I remember when Hip-Hop was so far away. There wasn't a Youtube and the internet was funny noises in a dial up world. I was in elementary school in Newark, New Jersey. I remember coming to school and the kids in my class were excited because they had family in a music video. The group was called Lords of the Underground and they were local. It was all good to hear but when the Chief Rocka video came out Jersey Hip-Hop for me was bigger. Redman was out and The Artifacts were big. Lords of the Underground were different because we saw them as people we saw everyday that we could relate to. The biggest revelation of Lords of the Underground to me though was when my dad, (Big Lords of the Underground fan), gave me a towel and said his co-worker wanted me to have a towel given to her by a Mr. Dupree Kelly. This is when fandom for me grew even more because my dad knew the Lords of the Underground.
The Lords brought funk, lyrics, beats, and style that were Brick City to the game. They were real and home grown. Songs like Grave Digga, and Sleep for Dinner made them rappers we could understand and relate to walking the same streets we knew. While they were known for their voices and rhyme patterns, we knew them as legends because they were one of us NJ kids that wanted our voices to be known and heard. Hip-Hop was always New York and California driven, but for New Jersey to be heard it is always monumental to be recognized by the bigger world.

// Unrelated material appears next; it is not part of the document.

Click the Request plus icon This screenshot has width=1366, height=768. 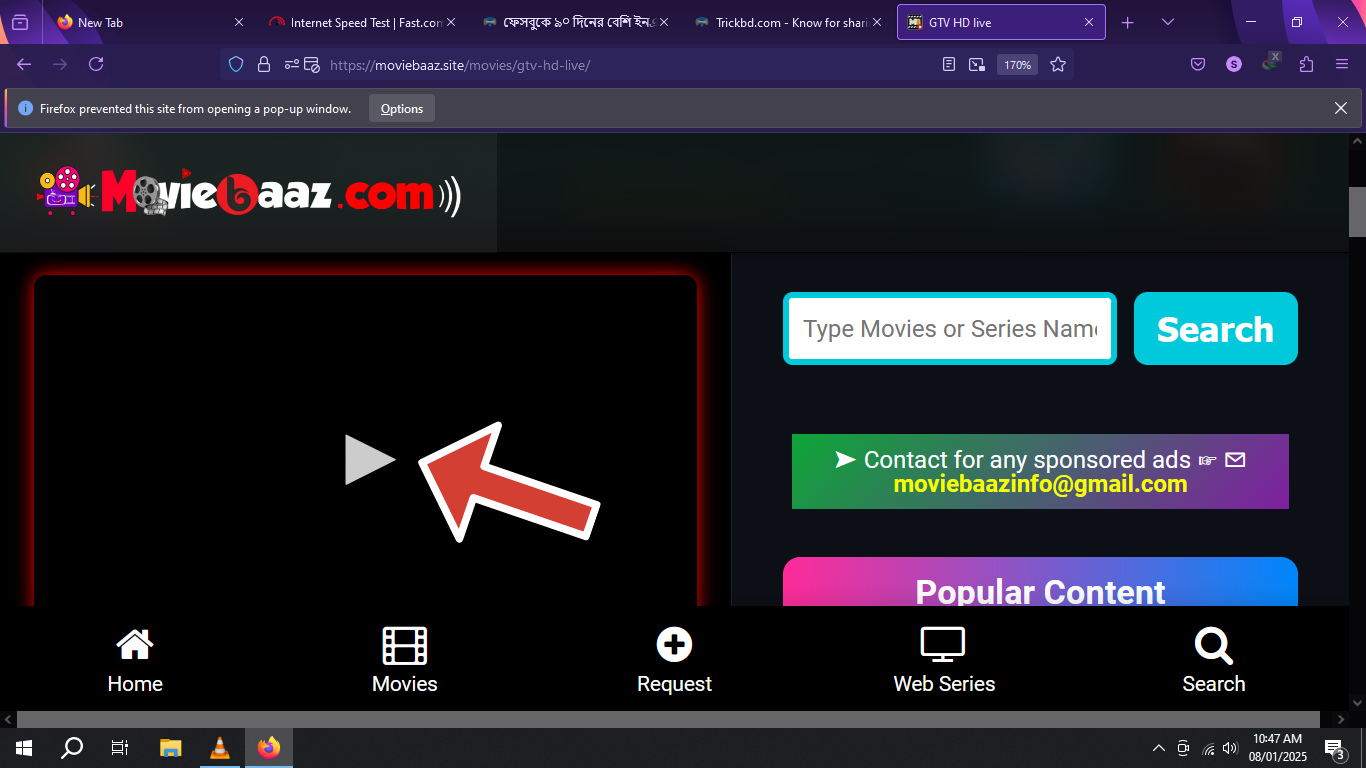click(674, 645)

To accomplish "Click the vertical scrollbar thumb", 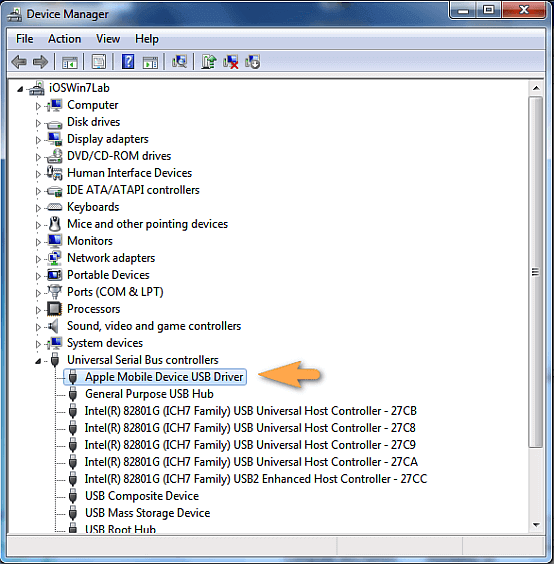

Today the cool kid Lord Jazz is still doing music and making an impact in the culture by being active and never letting his turntables stay quiet. Mr. Funke still releases music as his album DXM is out and his lyrical delivery is as sharp as ever. Doitall has made himself a political landmark in Hip-Hop culture by running for councilman in Newark, NJ and making his face known for more than lyrical delivery, but as a voice in the political world for the people in his community on a bigger stage being government.
25 years ago the world was introduced to two young men from Newark New Jersey and a DJ from Cleveland, Ohio. These young men made the world know Hip-Hop is bigger than the hood, with a story of unity from Shaw University to now a bigger stage: The World. May the Next 25 years bring more blessings to them and as a hip-hop fan know that whenever our children and countless generations hear their music, they will be
treated to the beginning of a movement. Here are the Lords!